# Exercise text
- - - - -

Hopes for a new medicine to assist people afflicted with ALS were dashed by negative results from a large clinical trial reported Tuesday.
The experimental drug, tirasemtiv, failed to slow the decline in lung function any better than a placebo, said Cytokinetics (CYTK), the drug’s maker. The phase 3 clinical trial enrolled more than 700 people with ALS, the degenerative nerve disorder that robs people of the ability to move or breathe.
It seems that progress on ALS drugs is elusive. Maybe targeting an aspect of the disease process or mechanism is the wrong approach. Maybe we need to go upstream, and target what triggers the disease process or mechanism. This likely varies by the individual. Just as we don’t have one but many breast cancers, we have not one but many combinations of gene variants, cumulative exposures, and epigenetic and phenotypic changes that lead to the devastating disease of ALS.
There are a small number of physicians treating chronic diseases this way, in which each patient becomes an N of 1, and their particular disease triggers are examined, tested and treated to strengthen their immune and neurological systems, and arrest and partially reverse the disease process.
At a medical conference in September, I heard a retired construction executive tell the story of his recovery from an 80% diagnosis of ALS. The executive wrote an inspiring short self-published book, An Unexpected Journey: Searching for a cause and finding hope in the battle against ALS. He wants his story to get out, to perhaps help others who otherwise have no hope. You can order it from his blog here: http://www.stlblog.constructforstl.org/blog/2017/6/8/an-unexpected-journey.

- - - - -

# Task requirements
(1) According to the ALS drug text, how many people were enrolled in the phase 3 trial of tirasemtiv?
(2) Summarize the ALS drug text in two sentences.
The entries below are unrelated to the ALS drug text.

- - - - -

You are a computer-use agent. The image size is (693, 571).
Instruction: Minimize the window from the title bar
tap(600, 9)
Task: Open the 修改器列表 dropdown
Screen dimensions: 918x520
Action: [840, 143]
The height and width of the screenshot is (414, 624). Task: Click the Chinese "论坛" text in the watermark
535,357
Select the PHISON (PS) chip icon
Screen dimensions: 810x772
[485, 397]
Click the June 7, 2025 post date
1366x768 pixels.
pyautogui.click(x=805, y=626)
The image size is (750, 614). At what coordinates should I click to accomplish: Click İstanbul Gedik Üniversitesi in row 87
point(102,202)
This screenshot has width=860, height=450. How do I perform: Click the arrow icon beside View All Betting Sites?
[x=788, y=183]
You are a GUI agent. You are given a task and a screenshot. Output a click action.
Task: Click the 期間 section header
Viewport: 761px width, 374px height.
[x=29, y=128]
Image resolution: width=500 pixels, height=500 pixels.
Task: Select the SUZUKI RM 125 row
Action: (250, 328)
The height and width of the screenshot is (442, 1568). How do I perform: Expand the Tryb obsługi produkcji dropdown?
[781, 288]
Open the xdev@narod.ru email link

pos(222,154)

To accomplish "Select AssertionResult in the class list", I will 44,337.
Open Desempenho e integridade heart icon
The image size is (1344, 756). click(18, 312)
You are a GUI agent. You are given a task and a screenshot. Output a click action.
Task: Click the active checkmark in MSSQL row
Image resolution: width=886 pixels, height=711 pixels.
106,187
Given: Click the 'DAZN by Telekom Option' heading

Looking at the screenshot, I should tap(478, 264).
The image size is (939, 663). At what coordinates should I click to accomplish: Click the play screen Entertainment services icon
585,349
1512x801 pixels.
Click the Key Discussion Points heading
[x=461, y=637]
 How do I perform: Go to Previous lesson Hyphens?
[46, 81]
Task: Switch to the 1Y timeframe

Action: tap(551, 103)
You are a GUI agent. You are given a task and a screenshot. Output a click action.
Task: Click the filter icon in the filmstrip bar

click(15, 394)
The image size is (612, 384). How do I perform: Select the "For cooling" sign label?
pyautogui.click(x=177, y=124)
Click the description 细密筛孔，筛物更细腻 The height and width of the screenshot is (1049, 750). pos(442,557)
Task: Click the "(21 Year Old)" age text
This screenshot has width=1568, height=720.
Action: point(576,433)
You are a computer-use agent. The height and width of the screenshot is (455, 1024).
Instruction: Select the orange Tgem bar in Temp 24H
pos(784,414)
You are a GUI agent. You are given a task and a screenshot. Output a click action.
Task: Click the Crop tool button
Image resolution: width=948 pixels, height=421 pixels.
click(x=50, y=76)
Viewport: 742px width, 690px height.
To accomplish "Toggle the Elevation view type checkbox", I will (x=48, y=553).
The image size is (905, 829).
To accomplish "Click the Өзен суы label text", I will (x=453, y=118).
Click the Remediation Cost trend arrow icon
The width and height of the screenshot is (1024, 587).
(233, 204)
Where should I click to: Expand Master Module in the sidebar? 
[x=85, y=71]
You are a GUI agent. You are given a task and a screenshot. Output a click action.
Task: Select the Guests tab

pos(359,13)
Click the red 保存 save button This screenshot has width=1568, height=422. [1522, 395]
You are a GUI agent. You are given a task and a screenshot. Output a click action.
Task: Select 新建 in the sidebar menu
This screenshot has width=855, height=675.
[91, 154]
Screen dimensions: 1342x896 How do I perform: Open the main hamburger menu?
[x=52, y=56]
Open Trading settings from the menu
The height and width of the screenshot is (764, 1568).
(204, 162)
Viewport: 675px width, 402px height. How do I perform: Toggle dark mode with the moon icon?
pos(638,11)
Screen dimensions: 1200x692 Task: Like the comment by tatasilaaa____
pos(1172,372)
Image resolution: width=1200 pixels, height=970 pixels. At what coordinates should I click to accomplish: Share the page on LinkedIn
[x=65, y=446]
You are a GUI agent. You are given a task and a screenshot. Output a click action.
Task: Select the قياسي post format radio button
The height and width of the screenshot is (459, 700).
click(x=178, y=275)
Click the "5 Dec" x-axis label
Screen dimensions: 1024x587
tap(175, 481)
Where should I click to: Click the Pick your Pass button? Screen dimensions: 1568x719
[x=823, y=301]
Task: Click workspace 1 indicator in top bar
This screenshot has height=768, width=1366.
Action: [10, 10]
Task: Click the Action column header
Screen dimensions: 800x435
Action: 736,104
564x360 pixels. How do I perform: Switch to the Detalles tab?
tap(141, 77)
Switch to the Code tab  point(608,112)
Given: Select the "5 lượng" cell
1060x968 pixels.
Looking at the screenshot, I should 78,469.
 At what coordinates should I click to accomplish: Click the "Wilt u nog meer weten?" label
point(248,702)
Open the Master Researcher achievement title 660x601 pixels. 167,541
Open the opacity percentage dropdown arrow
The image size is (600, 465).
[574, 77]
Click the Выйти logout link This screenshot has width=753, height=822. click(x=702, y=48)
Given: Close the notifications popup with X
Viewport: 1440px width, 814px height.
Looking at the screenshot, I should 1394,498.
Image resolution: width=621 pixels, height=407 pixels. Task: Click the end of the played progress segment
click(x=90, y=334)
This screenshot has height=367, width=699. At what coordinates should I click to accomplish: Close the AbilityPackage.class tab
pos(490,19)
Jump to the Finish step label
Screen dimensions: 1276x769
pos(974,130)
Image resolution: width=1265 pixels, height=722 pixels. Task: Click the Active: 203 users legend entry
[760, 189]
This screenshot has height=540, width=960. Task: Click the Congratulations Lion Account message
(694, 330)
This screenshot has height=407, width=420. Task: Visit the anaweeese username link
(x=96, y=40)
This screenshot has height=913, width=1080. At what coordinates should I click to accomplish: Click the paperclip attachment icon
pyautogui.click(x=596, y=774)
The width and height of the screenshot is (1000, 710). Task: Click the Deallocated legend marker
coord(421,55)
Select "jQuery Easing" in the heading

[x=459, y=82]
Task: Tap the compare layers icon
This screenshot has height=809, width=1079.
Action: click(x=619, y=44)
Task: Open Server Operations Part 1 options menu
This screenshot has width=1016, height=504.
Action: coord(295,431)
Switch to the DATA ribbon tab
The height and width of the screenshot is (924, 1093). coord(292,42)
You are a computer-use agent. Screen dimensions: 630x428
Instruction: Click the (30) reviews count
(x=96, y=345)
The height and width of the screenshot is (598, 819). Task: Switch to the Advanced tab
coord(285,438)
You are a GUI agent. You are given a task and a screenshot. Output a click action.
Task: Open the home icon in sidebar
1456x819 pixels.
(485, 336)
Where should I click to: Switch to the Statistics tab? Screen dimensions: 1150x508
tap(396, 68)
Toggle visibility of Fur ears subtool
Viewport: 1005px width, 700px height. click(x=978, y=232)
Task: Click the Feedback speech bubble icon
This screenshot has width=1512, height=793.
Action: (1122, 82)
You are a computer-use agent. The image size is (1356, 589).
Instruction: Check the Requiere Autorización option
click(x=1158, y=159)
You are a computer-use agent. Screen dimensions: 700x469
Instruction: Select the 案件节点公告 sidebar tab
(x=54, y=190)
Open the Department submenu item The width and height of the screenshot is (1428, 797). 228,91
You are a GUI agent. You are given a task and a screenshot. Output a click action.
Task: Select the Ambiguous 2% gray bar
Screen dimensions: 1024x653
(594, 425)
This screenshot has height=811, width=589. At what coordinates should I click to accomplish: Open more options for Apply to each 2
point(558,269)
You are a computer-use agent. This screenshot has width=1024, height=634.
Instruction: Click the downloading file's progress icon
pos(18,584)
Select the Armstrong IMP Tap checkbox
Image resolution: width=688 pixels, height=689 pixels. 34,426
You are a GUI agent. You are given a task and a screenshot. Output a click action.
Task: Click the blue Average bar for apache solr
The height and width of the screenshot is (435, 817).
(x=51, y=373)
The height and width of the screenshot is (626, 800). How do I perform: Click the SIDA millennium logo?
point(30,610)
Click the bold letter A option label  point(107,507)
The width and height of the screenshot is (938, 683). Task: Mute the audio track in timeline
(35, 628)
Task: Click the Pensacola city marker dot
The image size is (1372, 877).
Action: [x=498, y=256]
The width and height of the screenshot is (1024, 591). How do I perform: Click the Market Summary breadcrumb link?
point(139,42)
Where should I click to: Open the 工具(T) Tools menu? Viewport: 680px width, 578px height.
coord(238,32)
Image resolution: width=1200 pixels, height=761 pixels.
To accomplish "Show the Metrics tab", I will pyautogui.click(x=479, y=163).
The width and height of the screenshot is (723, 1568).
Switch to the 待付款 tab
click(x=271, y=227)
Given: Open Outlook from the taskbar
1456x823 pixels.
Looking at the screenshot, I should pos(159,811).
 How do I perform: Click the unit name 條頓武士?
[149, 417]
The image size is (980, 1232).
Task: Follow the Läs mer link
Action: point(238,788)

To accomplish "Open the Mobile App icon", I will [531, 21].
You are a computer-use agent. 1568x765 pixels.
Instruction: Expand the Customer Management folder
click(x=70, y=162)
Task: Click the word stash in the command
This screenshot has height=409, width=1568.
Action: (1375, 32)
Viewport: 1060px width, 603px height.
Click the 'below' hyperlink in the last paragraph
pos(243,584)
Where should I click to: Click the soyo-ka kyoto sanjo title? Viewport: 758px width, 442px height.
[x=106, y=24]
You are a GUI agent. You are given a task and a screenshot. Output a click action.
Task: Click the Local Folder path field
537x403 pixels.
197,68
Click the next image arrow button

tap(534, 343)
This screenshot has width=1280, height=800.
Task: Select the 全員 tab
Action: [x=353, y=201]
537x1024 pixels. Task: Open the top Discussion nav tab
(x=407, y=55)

- - - - -

# Solutions by task
(1) More than 700 people with ALS.

(2) Cytokinetics reported that its experimental ALS drug, tirasemtiv, did not slow the decline in lung function any better than a placebo in a phase 3 trial of more than 700 people. The writer suggests that ALS may arise from many different combinations of triggers that could be examined and treated patient by patient, and mentions a retired construction executive who wrote a self-published book about his recovery from an 80% diagnosis of ALS.